I am pleased to greet you and offer my best wishes for your time together. I would like to encourage you to carry out your projects with enthusiasm. I always speak willingly with young students, since I consider my school experiences, both as a student and as a teacher, as among the most beautiful and important periods of my life. But these are far from nostalgic memories! In fact, we can continue throughout our entire lives to learn and share what we have experienced.
I have heard about the initiatives you have implemented as well as those you have in the pipeline, concerning the protection of the environment, sustainability, human fraternity and attention to the poorest and most vulnerable. This is much to your credit, and shows that you are young people who are awake rather than asleep. I also know that you are actively participating in the Global Educational Compact, which I launched three years ago as an alliance open to all and aimed at educating ourselves and others in universal fraternity.
I certainly do not wish to give you a lesson here, but simply to tell you two things that I believe are very important: one concerning being and the other doing. I will do so by taking a cue from a figure you know well: the beautiful girl named Ursula. According to the biographers, she was a young woman of exceptional beauty, who was admired by princes and knights and who inspired many young people. This included Angela Merici, who began her work in education, together with her companions, under the name “Ursulines”.

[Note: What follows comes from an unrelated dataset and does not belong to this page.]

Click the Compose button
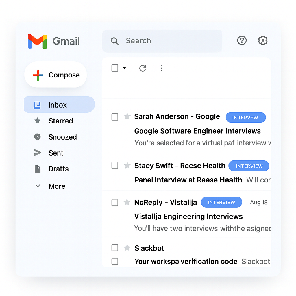tap(56, 75)
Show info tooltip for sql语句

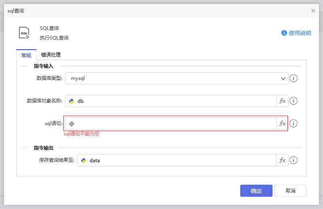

The first thing I wish to tell you, dear young people, is allow your beauty to shine! True beauty, not like that of worldly fashion. In our society, suffocated by so much unpleasantness, may you show forth that beauty which has always belonged to us, from the first moment of creation, when God made mankind in his own image and saw that it was very good. This beauty must both be shared and defended. For if it is true that beauty will save the world – as Prince Myshkin said in Dostoyevsky’s The Idiot – then we must be vigilant so that the world also saves beauty. To achieve this, I invite you to embrace a “global beauty compact” with all the young people of the world, for there is no education without beauty. “We cannot educate without leading a person to beauty, without leading the heart to beauty. Forcing my talk a little, I would say that an education is not successful if you do not know how to create poets. The path of beauty is a challenge that must be addressed” (Address to the participants in the “Education: the Global Compact” Seminar, 7 February 2020).

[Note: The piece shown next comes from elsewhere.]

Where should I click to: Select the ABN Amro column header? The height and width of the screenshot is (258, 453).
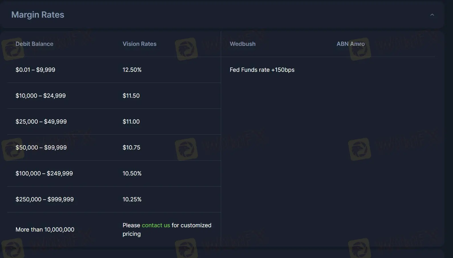(350, 44)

The beauty we are talking about is not turned in on itself like that of Narcissus, who fell in love with his own image and drowned in the lake in which he saw himself mirrored. Nor of the beauty that comes to terms with evil, like Dorian Gray who, when the spell ended, found himself with a disfigured face. Instead, we are speaking of the beauty that never fades because it is a reflection of divine beauty. Indeed, our God is inseparably good, true and beautiful. And beauty is one of the privileged ways of finding him (cf. Apostolic Exhortation Evangelii Gaudium, 167).
The second thing I wish to tell you concerns doing. The beauty that Jesus revealed to us is a splendor that communicates itself through action; a beauty that is embodied in order to be shared; a beauty that is not afraid of getting its hands dirty, of becoming disfigured in order to be faithful to the love of which it is made. You too, then, must not remain a “sleeping beauty” in the woods: you are called to act, to do something. True beauty is always fruitful, it pushes us outwards and gets us moving. Even contemplation of God cannot remain at the enjoyment of seeing him, as the three disciples on Mount Tabor thought at the moment of Jesus’ Transfiguration: “How beautiful to be here! Let us make three tents… ”(cf. Mt 17: 4). No, you have to come down the mountain and roll up your sleeves.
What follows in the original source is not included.